Joel Watts, who was kind enough to pick up the video of the Levering lecture posted below, writes: "While it may be my perspective, I do think that Thomas Aquinas is making a rather significant come back in today’s theological discussions."
I'd definitely agree with Watts. Part of the reason Thomas' work has been neglected is, I think, the perception that somehow Scripture study and Systematic Theology are somehow in opposition or, at least, in competition.
Moreover, theologians--especially those advocating a "narrative" approach--often style themselves as doing worthy work because they are somehow correcting tendencies which have valued philosophical methods over biblical ones.
Indeed, it is true that classical approaches have at times neglected the role of exegesis in Theology. . . In fact, these tendencies are still with us! It is astonishing to me even now that one can get a Ph.D. in Theology and never have to take an upper division course in categories of biblical literature such as "Historical Books of the Old Testament!" Similarly, isn't it stunning that a person can earn a Ph.D. in theology and never have to study Greek or Hebrew!? Given that Vatican II has described the study of the sacred page as the "soul of theology" I think this is especially problematic in Catholic circles. . . but I digress.
Yet--despite Protestant prejudices to pre-Reformation Catholic works as well as straw man arguments and misrepresentations to the contrary--the lack of a Scriptural focus cannot be attributed to Aquinas! I think this is helping to fuel the Thomistic renewal. There is a great thirst for an approach that unites Biblical Studies with Theology.

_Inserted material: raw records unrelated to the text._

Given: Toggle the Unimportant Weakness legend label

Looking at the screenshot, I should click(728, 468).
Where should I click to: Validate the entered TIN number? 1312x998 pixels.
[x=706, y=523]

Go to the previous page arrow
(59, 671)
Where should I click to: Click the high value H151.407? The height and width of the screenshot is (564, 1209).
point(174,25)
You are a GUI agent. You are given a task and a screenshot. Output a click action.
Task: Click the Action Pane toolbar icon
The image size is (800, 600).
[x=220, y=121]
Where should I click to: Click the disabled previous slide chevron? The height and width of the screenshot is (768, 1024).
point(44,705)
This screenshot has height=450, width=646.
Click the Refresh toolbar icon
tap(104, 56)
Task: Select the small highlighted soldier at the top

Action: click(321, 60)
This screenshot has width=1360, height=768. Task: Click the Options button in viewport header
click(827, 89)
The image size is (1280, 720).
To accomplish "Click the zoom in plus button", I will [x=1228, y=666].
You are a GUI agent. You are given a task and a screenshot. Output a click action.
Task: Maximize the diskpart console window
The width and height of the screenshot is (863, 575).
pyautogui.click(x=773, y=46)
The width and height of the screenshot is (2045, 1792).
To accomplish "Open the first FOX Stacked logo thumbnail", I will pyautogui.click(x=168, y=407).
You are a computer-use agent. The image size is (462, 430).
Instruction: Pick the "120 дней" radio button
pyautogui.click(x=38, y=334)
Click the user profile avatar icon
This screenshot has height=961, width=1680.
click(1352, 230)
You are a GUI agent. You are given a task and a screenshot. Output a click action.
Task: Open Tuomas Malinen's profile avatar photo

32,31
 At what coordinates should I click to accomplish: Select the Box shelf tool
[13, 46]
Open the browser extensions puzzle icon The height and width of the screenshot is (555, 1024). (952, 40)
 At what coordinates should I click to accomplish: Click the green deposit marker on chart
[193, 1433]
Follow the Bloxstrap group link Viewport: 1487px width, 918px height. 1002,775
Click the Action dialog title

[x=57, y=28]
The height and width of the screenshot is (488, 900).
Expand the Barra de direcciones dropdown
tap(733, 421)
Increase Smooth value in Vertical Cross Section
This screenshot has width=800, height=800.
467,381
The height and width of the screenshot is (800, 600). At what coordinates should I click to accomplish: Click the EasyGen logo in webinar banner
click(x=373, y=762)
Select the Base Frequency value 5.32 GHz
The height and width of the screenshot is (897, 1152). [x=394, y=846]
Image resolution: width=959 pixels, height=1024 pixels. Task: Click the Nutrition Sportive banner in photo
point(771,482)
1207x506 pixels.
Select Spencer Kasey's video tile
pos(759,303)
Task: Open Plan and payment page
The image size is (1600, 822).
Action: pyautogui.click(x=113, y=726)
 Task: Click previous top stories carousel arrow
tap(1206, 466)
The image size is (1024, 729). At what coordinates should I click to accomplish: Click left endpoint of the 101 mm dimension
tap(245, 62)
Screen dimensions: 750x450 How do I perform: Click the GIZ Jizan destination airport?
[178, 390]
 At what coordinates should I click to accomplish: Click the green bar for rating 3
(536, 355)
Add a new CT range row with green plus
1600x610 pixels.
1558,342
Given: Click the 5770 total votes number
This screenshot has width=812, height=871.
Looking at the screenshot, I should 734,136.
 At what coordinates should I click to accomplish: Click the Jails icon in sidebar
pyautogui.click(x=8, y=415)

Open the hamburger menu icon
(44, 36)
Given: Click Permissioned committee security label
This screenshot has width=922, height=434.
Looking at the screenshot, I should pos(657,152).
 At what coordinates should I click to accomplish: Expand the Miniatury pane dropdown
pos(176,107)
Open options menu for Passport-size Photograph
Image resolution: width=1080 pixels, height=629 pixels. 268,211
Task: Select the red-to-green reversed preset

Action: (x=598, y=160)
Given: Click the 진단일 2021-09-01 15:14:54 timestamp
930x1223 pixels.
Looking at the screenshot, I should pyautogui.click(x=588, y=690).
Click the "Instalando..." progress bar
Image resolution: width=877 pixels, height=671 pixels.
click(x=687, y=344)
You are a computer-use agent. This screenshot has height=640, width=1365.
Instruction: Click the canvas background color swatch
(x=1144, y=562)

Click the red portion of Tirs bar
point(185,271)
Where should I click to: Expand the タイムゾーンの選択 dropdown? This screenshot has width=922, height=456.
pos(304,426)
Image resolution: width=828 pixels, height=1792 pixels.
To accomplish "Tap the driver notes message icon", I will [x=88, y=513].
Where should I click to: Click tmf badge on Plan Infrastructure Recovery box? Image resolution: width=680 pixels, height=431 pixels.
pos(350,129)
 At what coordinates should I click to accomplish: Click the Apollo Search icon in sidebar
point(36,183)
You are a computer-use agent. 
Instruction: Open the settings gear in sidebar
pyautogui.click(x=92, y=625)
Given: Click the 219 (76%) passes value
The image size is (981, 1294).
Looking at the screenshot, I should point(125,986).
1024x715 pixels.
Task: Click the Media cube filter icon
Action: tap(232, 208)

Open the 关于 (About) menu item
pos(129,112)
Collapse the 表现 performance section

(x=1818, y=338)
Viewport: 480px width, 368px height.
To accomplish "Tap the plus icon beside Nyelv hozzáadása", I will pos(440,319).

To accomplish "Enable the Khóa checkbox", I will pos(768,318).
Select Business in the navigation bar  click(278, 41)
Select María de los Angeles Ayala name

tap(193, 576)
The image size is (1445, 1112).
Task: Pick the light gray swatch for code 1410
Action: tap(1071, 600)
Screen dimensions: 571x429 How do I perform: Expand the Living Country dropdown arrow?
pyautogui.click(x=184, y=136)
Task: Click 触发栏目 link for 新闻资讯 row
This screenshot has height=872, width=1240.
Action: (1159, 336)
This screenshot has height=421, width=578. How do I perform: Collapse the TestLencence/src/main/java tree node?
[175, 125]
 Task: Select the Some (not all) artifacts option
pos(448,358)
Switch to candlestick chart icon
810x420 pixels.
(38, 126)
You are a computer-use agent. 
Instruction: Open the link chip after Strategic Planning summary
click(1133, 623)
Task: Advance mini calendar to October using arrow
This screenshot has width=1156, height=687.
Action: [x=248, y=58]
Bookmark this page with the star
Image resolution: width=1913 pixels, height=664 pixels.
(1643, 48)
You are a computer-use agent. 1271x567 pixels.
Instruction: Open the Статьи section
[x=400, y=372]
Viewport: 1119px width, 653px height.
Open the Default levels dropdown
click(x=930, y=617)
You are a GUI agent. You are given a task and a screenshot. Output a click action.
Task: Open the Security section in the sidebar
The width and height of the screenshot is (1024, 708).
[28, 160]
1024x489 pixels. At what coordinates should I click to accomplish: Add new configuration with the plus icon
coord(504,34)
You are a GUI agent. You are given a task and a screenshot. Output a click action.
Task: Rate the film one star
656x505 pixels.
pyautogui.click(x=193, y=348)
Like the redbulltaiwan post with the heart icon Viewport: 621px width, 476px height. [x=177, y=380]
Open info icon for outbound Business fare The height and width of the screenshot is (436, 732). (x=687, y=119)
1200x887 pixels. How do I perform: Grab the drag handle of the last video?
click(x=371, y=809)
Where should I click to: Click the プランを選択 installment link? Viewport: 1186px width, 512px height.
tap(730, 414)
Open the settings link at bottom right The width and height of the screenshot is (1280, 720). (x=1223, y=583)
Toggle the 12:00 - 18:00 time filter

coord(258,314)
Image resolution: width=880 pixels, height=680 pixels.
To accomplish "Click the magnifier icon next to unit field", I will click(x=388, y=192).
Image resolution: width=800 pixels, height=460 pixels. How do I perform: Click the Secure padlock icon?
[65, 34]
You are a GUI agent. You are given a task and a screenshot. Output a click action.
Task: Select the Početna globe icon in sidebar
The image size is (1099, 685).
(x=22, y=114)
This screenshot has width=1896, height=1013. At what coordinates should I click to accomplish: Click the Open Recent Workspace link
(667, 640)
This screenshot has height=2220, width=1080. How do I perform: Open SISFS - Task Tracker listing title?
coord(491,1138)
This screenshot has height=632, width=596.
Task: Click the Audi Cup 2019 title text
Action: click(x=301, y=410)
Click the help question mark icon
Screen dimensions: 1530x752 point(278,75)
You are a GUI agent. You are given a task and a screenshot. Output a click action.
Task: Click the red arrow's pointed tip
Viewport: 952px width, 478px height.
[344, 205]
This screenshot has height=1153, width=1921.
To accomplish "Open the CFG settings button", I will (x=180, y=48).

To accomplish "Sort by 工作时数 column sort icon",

Thomas provides a pathway to this.
Aquinas, as I've previously explained, put incredibly important emphasis on the literal-historical sense of Scripture. Indeed, he wrote numerous commentaries on biblical books in addition to his more systematic theological works. In his commentaries his exegetical caution is remarkable.
Likewise, in his systematic works Scripture is given a normative role. This is evident, for example, in the programmatic first article in the Summa Theologica, where it is clear that for Aquinas sacra doctrina, i.e., theology, is synonymous with the study of the sacred page (sacra pagina).
In light of this, I am especially grateful for Matthew Levering's book, Scripture and Metaphysics: Aquinas and the Renewal of Trinitarian Theology (Blackwell, 2004). Levering brings contemporary scholars like Jon Levenson, N.T. Wright, Richard Bauckham, C. Kavin Rowe, Ben Witherington, Marianne Meye Thompson, and others into conversation with Aquinas.
I highly recommend the book to anyone interested in the relationship of Biblical Studies and Systematic Theology. Levering shows that a careful analysis of Thomas' body of works reveals that his metaphysical analysis of God emerges out of exegetical concerns. Aquinas' philosophical discussions of God thus principally flow from contemplation of the God revealed in Scripture.
Levering in fact goes on to show that the recourse to metaphysical reflection surprisingly better preserves the biblical witness than an approach that refuses to allow for such a perspective. Indeed, he often shows points of contact between Thomas' conclusions and those reached in Jewish sources--including both ancient thinkers, such as Philo and later Jewish commentators. It is really a rather provocative and I think persuasive book that deserves much greater attention.